Junior 5 - Sassandra - Grass
In the doubles bracket, Kazim Dizdar finds himself the 2 seed alongside Algerian Hamed El-Kashef. The duo handle the all-Frenchmen Arnoud Bareau/Francois Erquembore team easily enough, 6-2, 5-7, 6-3 in the quarterfinals, but fall in the semis to Russian Igor Timoshinin and Italian Mercurio "Ice Cream" Galetto 6-4, 7-6 (8-6). Tough defeat, though we did lose to the champs, who topped 1 seeds ntndeacon's Algerian Khalif Bouskhela and Slovenian Niksa Frelih 4-6, 6-1, 6-3.

On the singles half, Dizdar is seeded third and handles Russian qualifier Evgeni Guseinov easily enough at 7-5, 6-2. But I knew the day was going to go well when I saw our Young Turk win the first game and the first point of the second game before he dropped his first point. Did blow a 2-0 lead in the second set though before he finally got his head out his ass.

The Italian Ice Cream Man also upset Russian 4 seed Konstantin Radinov in the first round 6-2, 1-6, 7-5. Not bad for a kid who has literal half-ball talent.

Dizdar has issues in the first set, but straightens up to dismiss Argentinian Claudio Vicedo 3-6, 6-2, 6-1 in the quarterfinals - his first ever semi-final singles appearance!

Unfortunately that's where it ends as top seed Frenchman Olivier Pitteaux handles Dizdar easily: 6-2, 6-3. In the other semi Galetto makes it a sweet treat of a tournament by bouncing 2 seed Bouskhela 6-4, 6-4.

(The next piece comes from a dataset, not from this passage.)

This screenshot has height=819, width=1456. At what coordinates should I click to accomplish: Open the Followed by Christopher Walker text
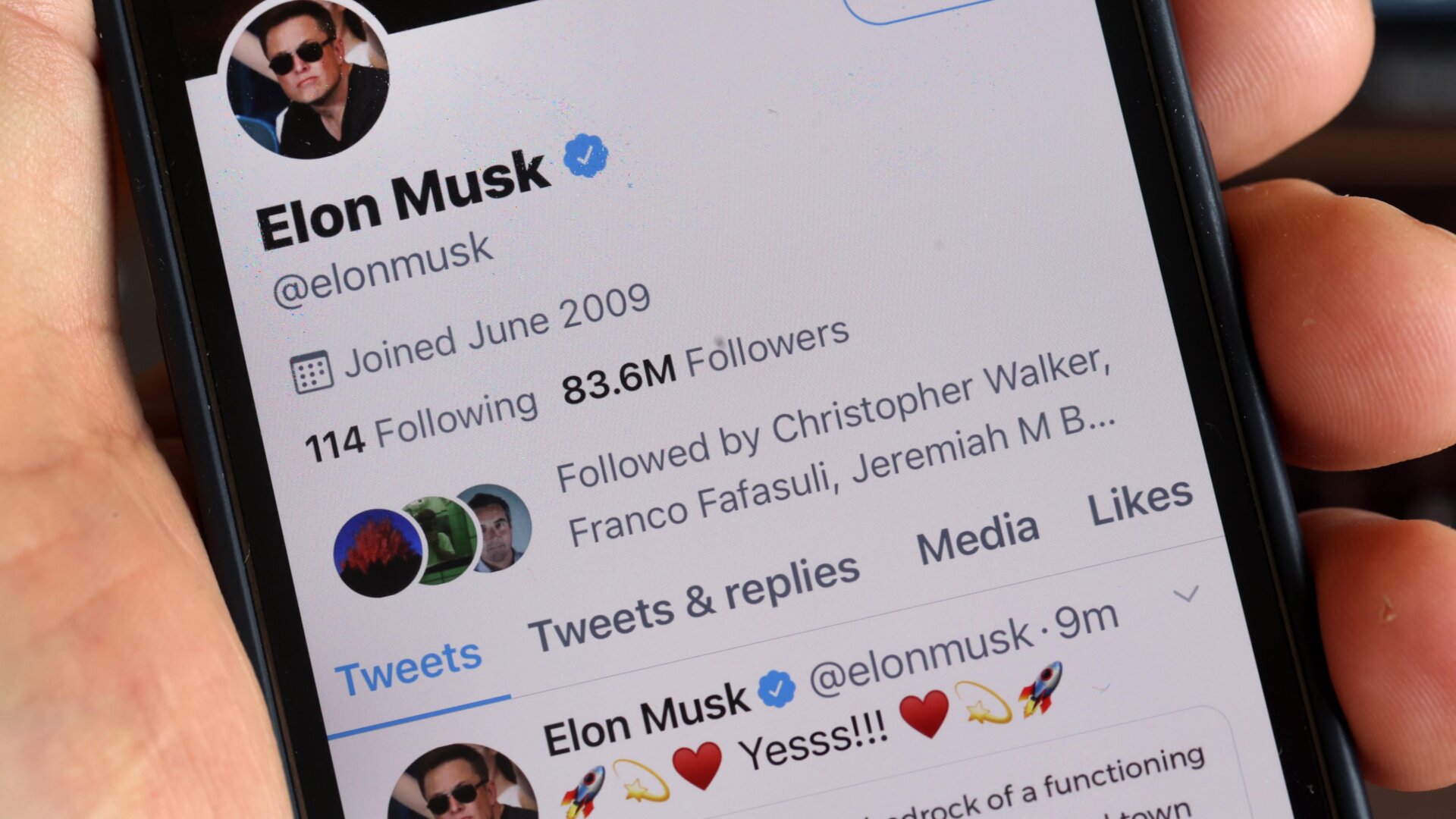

France dominates Italy 6-3, 6-0 in the final. Still don't know how Galetto got that far, but here we are.

Fierce competition between Dizdar and Bouskhela. Before the week processes, Bouskhela is 1012th and Dizdar 1025th. Prize money *is* already processed, because we managers demand payment, damn it. There, Dizdar is on top $106 to $101.

It'll be interesting to see how their careers end up

On to hardcourt practice next week, followed by a week off and then to Spain for another hardcourt tournament.

Dizdar is probably on the verge of moving up to Junior 4 tournaments. Though his doubles championship streak ended here, that's three straight J5s he's made the semi-finals, and he's showing signs of breaking through in singles as well, though he has yet to capture a title.